登場人物の「正体」をめぐる問いの連鎖ーー原作小説から読み解く、映画『正体』の狙い
各場所で鏑木と親しくなった人をみていくと、いずれも過去にあやまちや後悔があったり、今わだかまりを持っていたりすることに気づく。工事現場で働く野々村和也は、かつて暴走族に属していた時のトラブルで仲間から信頼を失い、現在は契約のアルバイトで発注元の会社からこき使われている。メディア会社でチーフディレクターをする安藤沙耶香は、妻子のいる男との不倫が終わった後、鏑木と暮らすなりゆきとなった。渡辺淳二は、自身に覚えのない一件で罪に問われ、ネットで拡散されて弁護士を続けられなくなり、旅館での住みこみのバイトを選んだ。パン工場でパートをする近野節枝は、同僚の誘いで新興宗教に出入りするようになったことで、夫から責められている。東京の美容専門学校に通ったものの挫折した酒井舞は、地元の茨城県のグループホームで働き始めた。
彼らはみな、自分の思いが近くにいる誰かに素直に伝わらない、自分の思う自分と周囲の思う自分にギャップがあるといった経験をしてきた人々だ。身近に接するようになった鏑木の正体を考えざるをえなくなる一方、彼らもまた、自身はどう思い、どうしたいのか、本当の自分と向かいあわなくてはならなくなっていく。いいかえれば、主人公の鏑木だけが正体を問われるのではなく、彼と接した人も自分の正体を問うことになるのである。その意味において鏑木は、出会った人が自身と向きあうようにさせる触媒のような役割を結果的に果たしている。だからこそ、彼らにとって忘れられない人ともなるのだろう。

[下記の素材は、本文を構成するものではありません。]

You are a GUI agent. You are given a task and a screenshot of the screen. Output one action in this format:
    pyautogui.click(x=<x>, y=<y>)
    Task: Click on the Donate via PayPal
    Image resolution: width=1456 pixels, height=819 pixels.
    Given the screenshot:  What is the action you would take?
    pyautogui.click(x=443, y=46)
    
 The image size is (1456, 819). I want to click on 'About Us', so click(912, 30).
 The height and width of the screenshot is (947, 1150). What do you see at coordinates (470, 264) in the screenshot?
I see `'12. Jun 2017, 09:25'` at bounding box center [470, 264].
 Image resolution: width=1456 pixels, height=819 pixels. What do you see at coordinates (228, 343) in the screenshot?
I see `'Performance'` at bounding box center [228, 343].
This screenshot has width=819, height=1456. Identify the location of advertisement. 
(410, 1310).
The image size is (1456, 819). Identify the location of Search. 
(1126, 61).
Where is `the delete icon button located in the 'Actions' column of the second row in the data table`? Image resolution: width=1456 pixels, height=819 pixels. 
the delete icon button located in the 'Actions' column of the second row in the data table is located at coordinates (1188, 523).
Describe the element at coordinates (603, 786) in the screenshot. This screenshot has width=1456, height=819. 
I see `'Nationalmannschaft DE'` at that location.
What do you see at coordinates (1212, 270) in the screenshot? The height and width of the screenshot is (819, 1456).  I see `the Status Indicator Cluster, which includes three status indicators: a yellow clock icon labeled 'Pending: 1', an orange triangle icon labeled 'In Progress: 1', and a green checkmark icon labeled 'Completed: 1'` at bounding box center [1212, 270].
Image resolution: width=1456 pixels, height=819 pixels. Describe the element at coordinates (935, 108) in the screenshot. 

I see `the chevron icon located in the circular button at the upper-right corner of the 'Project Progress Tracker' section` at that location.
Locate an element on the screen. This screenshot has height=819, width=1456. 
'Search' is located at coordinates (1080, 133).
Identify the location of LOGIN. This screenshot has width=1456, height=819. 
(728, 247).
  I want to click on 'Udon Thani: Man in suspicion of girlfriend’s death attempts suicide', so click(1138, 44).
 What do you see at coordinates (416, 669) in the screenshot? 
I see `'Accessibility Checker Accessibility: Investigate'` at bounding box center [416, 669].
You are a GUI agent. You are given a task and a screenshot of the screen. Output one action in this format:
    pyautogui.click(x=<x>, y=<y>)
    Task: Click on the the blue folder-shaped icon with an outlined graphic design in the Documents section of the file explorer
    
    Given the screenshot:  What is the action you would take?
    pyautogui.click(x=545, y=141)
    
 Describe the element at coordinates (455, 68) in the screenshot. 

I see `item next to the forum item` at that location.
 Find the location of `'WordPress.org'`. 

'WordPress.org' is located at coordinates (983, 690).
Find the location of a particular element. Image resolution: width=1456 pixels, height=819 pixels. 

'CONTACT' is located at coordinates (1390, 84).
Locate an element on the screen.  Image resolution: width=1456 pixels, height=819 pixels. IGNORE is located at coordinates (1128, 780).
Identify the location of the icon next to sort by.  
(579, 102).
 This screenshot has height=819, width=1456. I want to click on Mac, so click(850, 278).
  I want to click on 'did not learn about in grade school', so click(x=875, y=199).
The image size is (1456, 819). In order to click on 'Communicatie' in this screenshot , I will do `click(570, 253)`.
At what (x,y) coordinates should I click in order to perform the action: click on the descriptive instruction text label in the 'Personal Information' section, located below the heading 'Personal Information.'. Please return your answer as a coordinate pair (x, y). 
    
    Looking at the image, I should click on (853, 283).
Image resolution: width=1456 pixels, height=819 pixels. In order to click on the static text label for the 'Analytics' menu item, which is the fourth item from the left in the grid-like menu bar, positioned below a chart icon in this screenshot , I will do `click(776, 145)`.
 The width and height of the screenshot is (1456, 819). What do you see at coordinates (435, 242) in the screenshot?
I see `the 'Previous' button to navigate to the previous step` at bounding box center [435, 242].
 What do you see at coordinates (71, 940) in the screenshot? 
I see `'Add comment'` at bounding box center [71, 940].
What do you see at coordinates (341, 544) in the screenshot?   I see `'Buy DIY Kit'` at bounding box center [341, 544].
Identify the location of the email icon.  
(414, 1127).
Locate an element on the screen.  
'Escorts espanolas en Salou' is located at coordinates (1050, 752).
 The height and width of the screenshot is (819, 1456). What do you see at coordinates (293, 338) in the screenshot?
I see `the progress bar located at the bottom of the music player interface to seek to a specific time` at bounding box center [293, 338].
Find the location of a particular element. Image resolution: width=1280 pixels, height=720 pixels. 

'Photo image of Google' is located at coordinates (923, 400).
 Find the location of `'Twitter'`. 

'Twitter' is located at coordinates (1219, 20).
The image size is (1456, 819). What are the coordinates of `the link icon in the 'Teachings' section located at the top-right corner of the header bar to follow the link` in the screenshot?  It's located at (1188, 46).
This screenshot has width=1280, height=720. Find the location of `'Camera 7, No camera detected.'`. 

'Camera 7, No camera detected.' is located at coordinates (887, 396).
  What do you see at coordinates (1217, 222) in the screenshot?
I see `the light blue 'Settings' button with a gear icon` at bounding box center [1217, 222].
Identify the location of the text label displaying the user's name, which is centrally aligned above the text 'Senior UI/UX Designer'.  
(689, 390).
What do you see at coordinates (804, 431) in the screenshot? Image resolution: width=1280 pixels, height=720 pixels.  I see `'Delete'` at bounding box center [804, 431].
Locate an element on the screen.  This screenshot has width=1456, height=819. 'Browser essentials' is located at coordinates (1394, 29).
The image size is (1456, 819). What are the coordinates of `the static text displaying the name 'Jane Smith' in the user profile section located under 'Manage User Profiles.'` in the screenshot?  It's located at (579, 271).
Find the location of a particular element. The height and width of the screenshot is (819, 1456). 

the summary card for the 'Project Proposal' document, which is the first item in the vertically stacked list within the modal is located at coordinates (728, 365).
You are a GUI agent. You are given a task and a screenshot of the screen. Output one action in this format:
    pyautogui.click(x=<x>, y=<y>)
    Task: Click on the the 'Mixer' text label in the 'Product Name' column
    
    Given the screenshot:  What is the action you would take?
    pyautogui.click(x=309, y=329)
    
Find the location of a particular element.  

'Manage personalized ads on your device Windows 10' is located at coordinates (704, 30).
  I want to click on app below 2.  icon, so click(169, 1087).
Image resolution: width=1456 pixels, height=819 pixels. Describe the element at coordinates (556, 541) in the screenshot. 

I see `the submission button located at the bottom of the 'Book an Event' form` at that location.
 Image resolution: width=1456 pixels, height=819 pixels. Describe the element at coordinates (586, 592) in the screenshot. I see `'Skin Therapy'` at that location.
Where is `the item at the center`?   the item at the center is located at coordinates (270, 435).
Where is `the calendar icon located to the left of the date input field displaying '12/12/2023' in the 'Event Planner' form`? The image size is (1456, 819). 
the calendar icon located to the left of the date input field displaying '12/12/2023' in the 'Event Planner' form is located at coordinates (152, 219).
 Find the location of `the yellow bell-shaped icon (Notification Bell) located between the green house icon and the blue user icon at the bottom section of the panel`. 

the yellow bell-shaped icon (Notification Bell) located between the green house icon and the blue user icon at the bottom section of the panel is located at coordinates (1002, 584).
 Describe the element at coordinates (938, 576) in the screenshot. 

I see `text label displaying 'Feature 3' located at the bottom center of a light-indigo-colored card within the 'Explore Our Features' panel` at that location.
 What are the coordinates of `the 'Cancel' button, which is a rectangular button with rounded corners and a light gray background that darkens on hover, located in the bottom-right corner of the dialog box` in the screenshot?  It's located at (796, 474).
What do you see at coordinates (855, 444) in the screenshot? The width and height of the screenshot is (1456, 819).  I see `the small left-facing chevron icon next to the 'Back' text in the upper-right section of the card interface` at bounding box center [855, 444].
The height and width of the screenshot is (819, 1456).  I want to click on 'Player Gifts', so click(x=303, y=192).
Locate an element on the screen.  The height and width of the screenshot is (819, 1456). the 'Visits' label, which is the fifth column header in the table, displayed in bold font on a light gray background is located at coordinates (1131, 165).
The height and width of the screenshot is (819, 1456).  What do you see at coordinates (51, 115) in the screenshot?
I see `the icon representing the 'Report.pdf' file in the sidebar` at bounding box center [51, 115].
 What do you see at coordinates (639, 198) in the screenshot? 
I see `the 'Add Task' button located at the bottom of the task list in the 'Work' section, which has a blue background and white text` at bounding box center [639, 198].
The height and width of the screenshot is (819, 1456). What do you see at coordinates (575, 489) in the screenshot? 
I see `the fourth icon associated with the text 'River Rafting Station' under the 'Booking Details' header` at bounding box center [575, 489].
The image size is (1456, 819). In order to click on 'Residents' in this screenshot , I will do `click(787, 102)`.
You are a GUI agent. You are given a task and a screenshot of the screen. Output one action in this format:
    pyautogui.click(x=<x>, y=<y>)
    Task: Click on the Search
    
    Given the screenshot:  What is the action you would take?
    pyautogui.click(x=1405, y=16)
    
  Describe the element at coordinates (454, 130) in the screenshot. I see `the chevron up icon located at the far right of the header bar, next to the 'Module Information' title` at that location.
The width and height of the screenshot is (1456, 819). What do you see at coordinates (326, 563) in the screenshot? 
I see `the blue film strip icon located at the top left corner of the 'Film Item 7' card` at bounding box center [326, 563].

原作のこのようなあり方をみてくると、今回の映画で物語における存在が大きくされた刑事・又貫征吾にも同様の要素が見出せるように思う。一家惨殺事件の解決、後には脱獄した鏑木の逮捕を厳命された又貫は、警察組織のなかで絶対的である上の意向に疑問を持つことを許されない。上の方針通り動くしかない。観客の前で又貫もまた、本心はどこにあるのかと正体を問われる人物なのである。
『正体』は小説も映画も、登場人物の正体をめぐる問いの連鎖が緊張感を高めていく。この物語は、どれが本当の自分なのか、本当のあなたはどこにいるのかといった誰もが抱く問いをサスペンスの形で突きつめた上質なエンタテインメントである。